To produce the powerful shoulder extension stretch,10a employs a full-body movement witch includes ankle mobility and spinal stability.
Bar Position
Waist height
Tempo
Move - stretch - return - relax -...
Eyesight
Throughout exercise - look forward towards the horizon.
Beware and correct - it is typical to incorrectly look upwards during this exercise.
Breathing Pattern
Inhale - Starting position.
Exhale - Movement, stretch and return phases.
Inhale - Relax phase.
Starting Position
Stand facing away from the bar.
Lean back slightly, and place hands on the bar with fingers facing backwards.
Maintain an upright harmonious standing position:
Long neck with eyesight towards the horizon (avoid forward head position).
Shoulders wide and low.
Ribcage not 'flared'.
Lumbar spine in the neutral position.
While holding this upright posture, walk slightly forward until the beginning of a pectoral or arms stretch is felt.
Inhale.
Movement Phase
Upon exhalation, start to raise the heels and slightly flex the knees at the same time.

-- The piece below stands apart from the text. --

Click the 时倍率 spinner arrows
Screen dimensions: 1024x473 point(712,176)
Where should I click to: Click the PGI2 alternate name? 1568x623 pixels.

Maintain spinal stability to transfer the movement force to the shoulder joints.
Use abdominal muscles and the exhalation for this.
Stretch Phase
Pause the movement for about a second when the ankles reach their full range and the pectoral (or arms) stretch is sufficiently deep.
Remember to look at the horizon in this position with long neck (no chin poking).
Increase exhalation to increase the stretch.
Return Phase
While still exhaling and maintaining the straight body line, tilt the body harmoniously back to the Starting Position.
Relax Phase
Inhale and assume the harmonious starting posture.
Relax the muscles in that position and start gearing the body for the next repetition.